Search the records below for the word "Sept", then return every line where it appears.

═════ Supplied records ═════

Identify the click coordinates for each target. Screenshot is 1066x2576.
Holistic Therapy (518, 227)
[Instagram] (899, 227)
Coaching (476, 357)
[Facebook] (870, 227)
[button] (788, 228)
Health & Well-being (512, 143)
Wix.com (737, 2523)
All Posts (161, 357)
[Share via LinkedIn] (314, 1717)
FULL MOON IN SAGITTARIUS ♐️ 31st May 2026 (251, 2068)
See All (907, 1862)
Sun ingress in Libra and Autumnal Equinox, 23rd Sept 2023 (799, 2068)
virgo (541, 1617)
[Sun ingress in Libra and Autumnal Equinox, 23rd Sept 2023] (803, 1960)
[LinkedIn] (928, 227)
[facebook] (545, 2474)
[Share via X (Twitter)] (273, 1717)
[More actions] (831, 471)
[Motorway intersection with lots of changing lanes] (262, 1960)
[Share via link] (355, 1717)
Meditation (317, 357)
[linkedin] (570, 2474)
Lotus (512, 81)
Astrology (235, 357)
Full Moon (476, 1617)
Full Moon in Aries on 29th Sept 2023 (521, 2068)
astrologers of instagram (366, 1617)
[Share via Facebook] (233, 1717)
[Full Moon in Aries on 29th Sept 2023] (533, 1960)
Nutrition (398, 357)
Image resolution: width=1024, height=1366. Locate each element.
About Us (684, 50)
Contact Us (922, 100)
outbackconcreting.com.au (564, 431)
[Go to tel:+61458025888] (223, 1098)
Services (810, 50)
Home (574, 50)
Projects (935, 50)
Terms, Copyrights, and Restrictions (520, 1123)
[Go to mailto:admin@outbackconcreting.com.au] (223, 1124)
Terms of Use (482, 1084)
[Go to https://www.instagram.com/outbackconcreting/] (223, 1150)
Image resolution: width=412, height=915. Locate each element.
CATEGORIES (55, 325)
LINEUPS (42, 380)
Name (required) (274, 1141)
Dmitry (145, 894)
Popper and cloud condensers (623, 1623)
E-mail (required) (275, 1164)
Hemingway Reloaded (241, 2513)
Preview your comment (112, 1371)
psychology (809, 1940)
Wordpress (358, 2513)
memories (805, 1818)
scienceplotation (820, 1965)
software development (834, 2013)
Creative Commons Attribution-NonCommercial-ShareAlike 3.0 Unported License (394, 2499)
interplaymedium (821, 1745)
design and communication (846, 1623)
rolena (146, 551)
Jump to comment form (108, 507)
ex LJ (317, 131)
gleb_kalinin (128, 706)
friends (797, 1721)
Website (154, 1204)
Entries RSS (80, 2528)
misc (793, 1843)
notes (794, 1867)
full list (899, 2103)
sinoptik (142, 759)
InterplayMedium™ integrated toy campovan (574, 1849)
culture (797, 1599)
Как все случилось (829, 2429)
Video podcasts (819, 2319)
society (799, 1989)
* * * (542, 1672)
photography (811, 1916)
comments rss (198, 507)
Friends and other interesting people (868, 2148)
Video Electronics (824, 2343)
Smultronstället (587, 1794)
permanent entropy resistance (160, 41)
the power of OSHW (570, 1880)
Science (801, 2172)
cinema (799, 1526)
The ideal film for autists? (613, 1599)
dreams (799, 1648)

═════

#### Written reply:
Sun ingress in Libra and Autumnal Equinox, 23rd Sept 2023 (799, 2068)
[Sun ingress in Libra and Autumnal Equinox, 23rd Sept 2023] (803, 1960)
Full Moon in Aries on 29th Sept 2023 (521, 2068)
[Full Moon in Aries on 29th Sept 2023] (533, 1960)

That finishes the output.